● WHAT YOU NEED TO DO
How would you put this sentence from the excerpt below on URL construction with the JSONtoolkit into Spanish: "To cope with the limitations of Langchain, we decided to build a custom pipeline, using mainly guidance as a helper library."?

(SELECTED EXCERPT Opens)

The JSONtoolkit has some limitations. One drawback is the extended execution time, which can take up to a minute if an agent gets stuck in a loop, something that happens quite often. This can make the agent less robust as it struggles to recover and may find it challenging to navigate the documentation effectively. Another issue is the higher cost associated with the JSONtoolkit, which can be more than 10 times the expense of using an APIchain, ranging from 0.1$ to 1$ per url built!

The same issues associated with dates and filters also occur as they do with the APIChain. Given these limitations in terms of execution time and cost, it is important to explore more resilient and cost-effective approaches to address these challenges.

Custom Step-by-Step URL Construction

To cope with the limitations of Langchain, we decided to build a custom pipeline, using mainly guidance as a helper library. A demo of the prototype is available at the beginning of the article.

Guidance for selections/classifications and formatting

The need for guidance:

  • Cleaning special characters, additional unwanted punctuation, etc.

  • Avoiding potential introductory sentences before giving the result.

  • Easy classification tasks with logprobs, when a specific path is selected, the model has to return exactly this path (robustness) => guidance allows to do this easily.

Evaluation

See sheet, 92.8% on the defined score:

Description Score (out of 4)
Call cannot be made from the request url 0
Call can be made from the request url, but wrong parameters are passed or much of the information from the prompt is lost. 1
At most 1 parameter is wrongly passed (example: currency.code==euro instead of EUR), or 1 logical error (example:'or' instead of 'and') 2
1 parameter is wrong, because the prompt and documentation does not contain the necessary information / adds
unspecified information but that doesn't impact much the final result
3
Perfect request 4


Sample of the data used:

Our solution allowed to considerably reduce costs and execution time for the construction of the url compared to JSONtoolkit. We are getting close to the speed of APIChain, but with way more robust performances, especially regarding dates, filters, extraction of parameters and checking required ones. All that using a documentation that can be as long as needed.

(SELECTED EXCERPT Closes)
(RECORDS SHOWN Opens)

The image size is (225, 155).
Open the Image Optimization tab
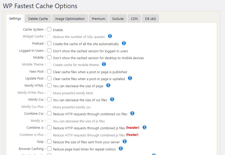pyautogui.click(x=70, y=19)

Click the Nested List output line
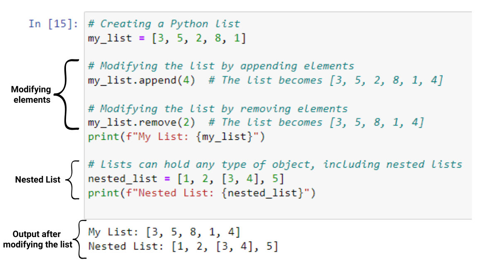(183, 246)

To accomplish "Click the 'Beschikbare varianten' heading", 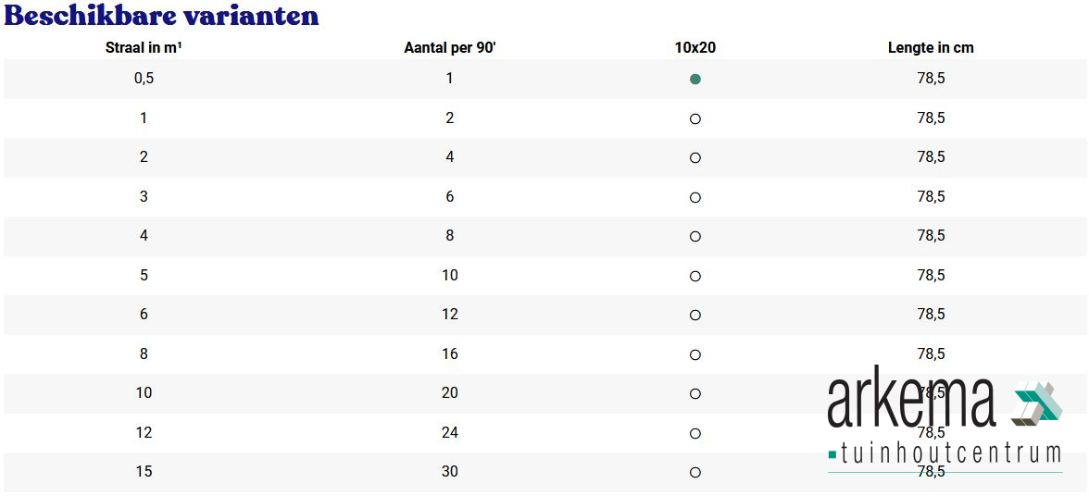I will coord(161,15).
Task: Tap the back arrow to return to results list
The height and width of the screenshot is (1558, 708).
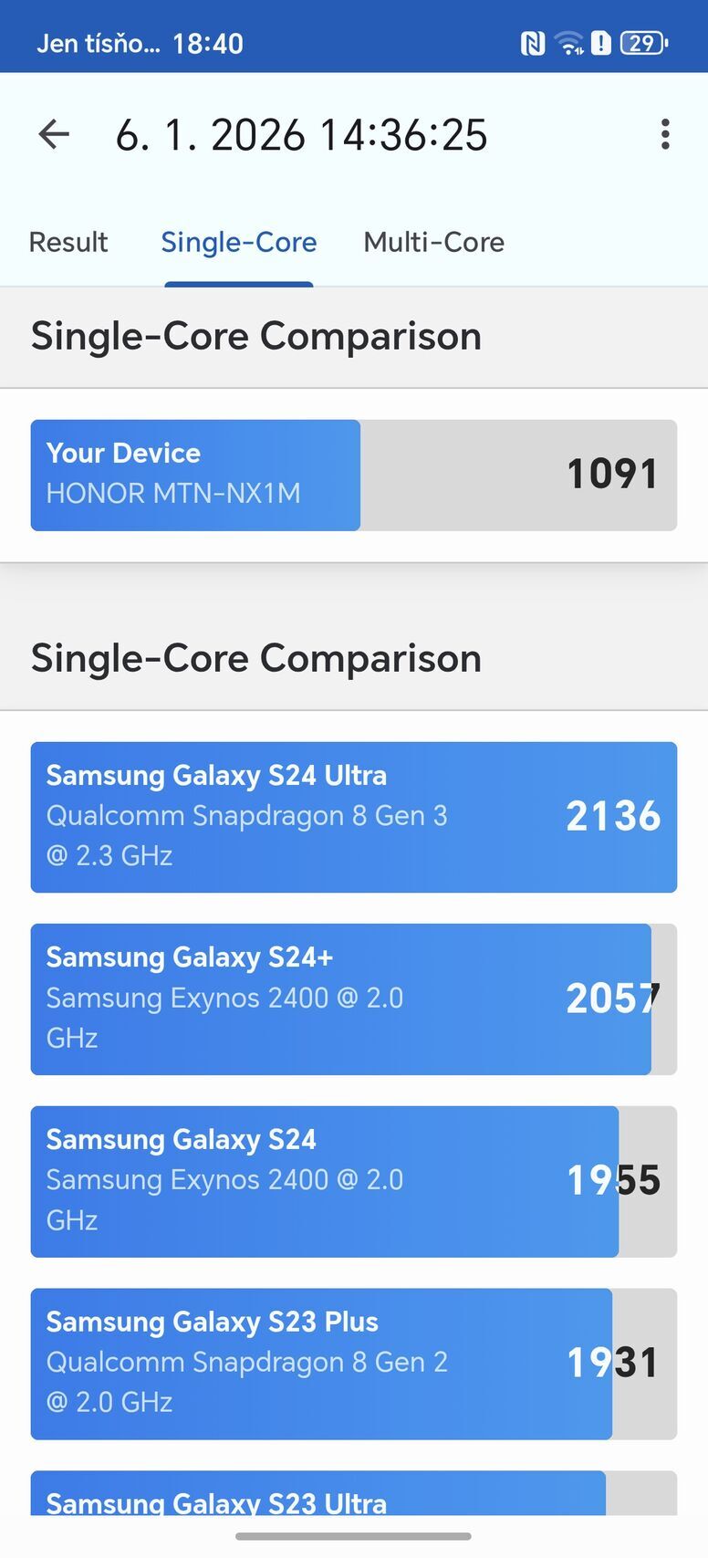Action: coord(54,133)
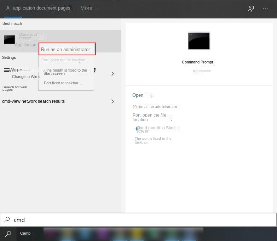Click Open in the details pane
Viewport: 277px width, 241px height.
coord(138,95)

(RECORDS SHOWN Closes)

● EXERCISE ANSWER
Para hacer frente a las limitaciones de Langchain, decidimos construir un pipeline personalizado, utilizando principalmente guidance como biblioteca auxiliar.